Cantalice ricorda come Basaglia, a Gorizia, avesse capito con chiarezza fino a
che punto, nonostante i migliori sforzi e tentativi da parte di esperti e
professionisti, un manicomio non potesse in alcun modo essere “umanizzato”, ma
soltanto essere chiuso. «Lo stesso vale per questi lager moderni. Non si tratta
di riformarli, ma di abolirli.»
TRA SALUTE MENTALE E POLITICHE MIGRATORIE: UNA STESSA LOGICA DI SEGREGAZIONE
Il legame tra i manicomi di ieri e i centri di detenzione di oggi non è solo
simbolico. Entrambi nascono da un medesimo impulso: isolare ciò che la parte
conformista della società ritiene deviante non vuole vedere. Che si tratti di
disagio mentale, povertà, o percorsi migratori, il meccanismo è lo stesso:
spostare il problema altrove, confinandolo dietro muri fisici e burocratici, ai
margini delle città e spesso in luoghi alieni come reso evidente dalle strutture
attraversate dal viaggio di Marco Cavallo a Brindisi e a Bari, così come nelle
tappe precedenti.
E se ieri i manicomi servivano a proteggere la società dalle proprie paure, oggi
la detenzione amministrativa ne riproduce la logica con altri nomi e altri corpi
fabbricando terrore laddove potrebbe non essercene e dove, anzi, le persone sono
necessarie per ricomporre un tessuto sociale vivente come nel caso dell’Italia
meridionale esemplificato dai progetti di accoglienza diffusa realizzati lungo
la dorsale ionica in Calabria e studiati in tutto il mondo.
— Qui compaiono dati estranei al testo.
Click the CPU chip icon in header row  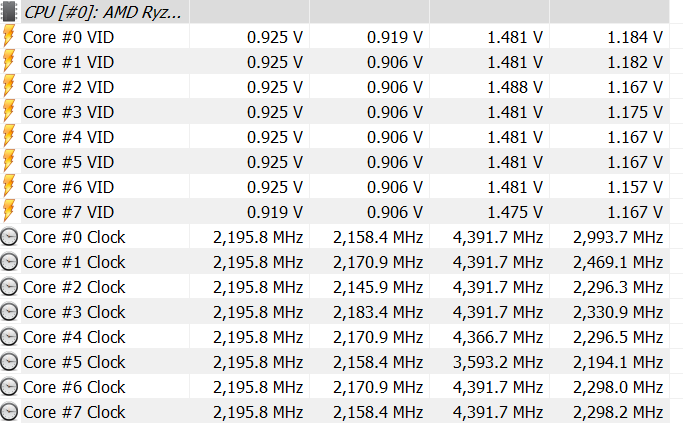(9, 11)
La legge 180 aveva
aperto una breccia nella cultura della segregazione così come l’attivazione dei
progetti SPRAR, poi SAI, avevano fatto per l’accoglienza delle persone migranti
e rifugiate, ma ora quelle brecce rischiano di richiudersi.
E DOPO, COSA FARÀ MARCO CAVALLO?
Sui muri del Centro Sperimentale “Marco Cavallo” di Latiano (Brindisi), una
scritta su una foto storica recita: «Cosa farà Marco Cavallo quando sarà
finito?»
Oggi, la domanda calza a pennello e ne genera molte altre:
Attraverserà di nuovo l’Italia a ritroso, per ricucire le ferite sociali che ha
incontrato?
Porterà con sé le proposte, le speranze, i desideri raccolti lungo la strada?
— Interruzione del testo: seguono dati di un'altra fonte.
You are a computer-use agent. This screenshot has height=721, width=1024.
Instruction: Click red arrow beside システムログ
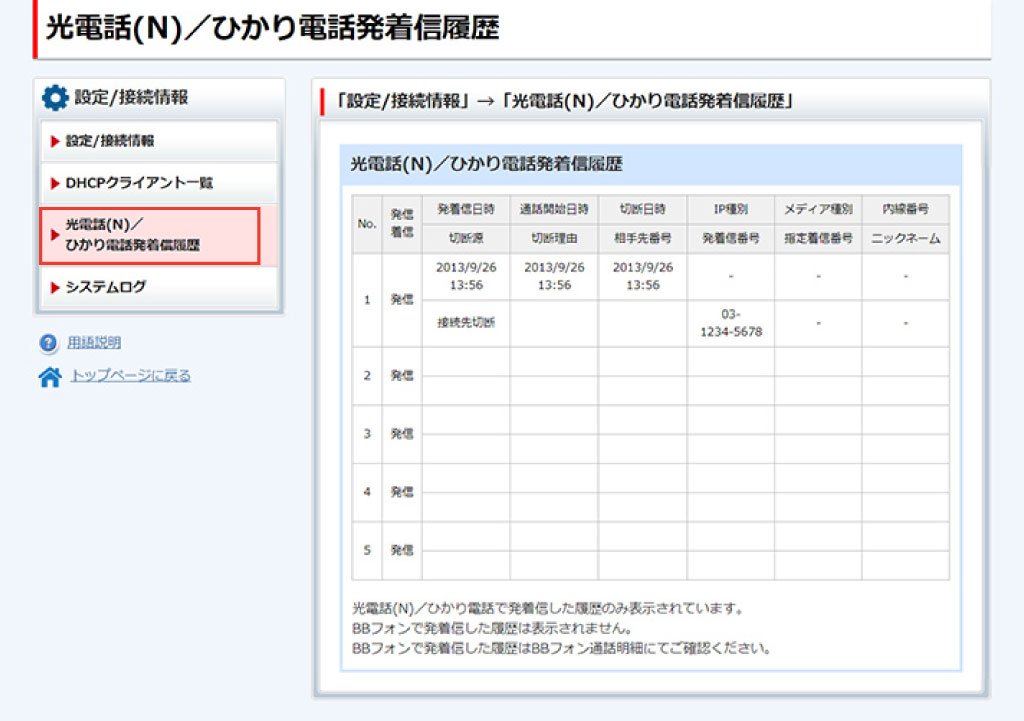tap(56, 287)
O, forse, riuscirà a varcare nuovi cancelli, a partire da quelli
extraterritoriali di Gjadër e Shëngjin, e ad attraversare l’Adriatico,
simbolicamente, per oltrepassare anche i confini della mente e della politica di
detenzione?
L’ULTIMA CORSA DEL CAVALLO AZZURRO
Fino alla fine, Marco Cavallo è rimasto fedele al suo destino: quello di unire
ciò che il potere divide, di rendere visibile ciò che è nascosto.
Nel giorno della Giornata mondiale della salute mentale, il suo arrivo a Bari
chiude un percorso iniziato a Trieste il 6 settembre, nei luoghi dove Basaglia
aveva insegnato al mondo intero che «da vicino nessuno è normale» e che quella
che chiamiamo “normalità” altro non è che un’illusione dalla quale guardarsi
bene se si vuole realmente essere – e, soprattutto, restare – umani.
Da Gradisca d’Isonzo a Milano, da Ponte Galeria a Palazzo San Gervasio, per
oltre un mese il cavallo azzurro ha attraversato l’Italia dei confini e delle
paure, chiedendo la chiusura dei CPR e il ritorno a una cultura della cura, non
della reclusione.
Marco Cavallo porta vicinanza, curiosità e coraggio. Ricorda che la malattia,
ammesso sia tale, non può essere curata attraverso l’esclusione, così come la
mobilità umana non può essere governata attraverso la detenzione.
Perché, come ci insegna ancora Basaglia, la libertà non può più essere un
privilegio, ma essa stessa è terapia e orizzonte di crescita collettiva.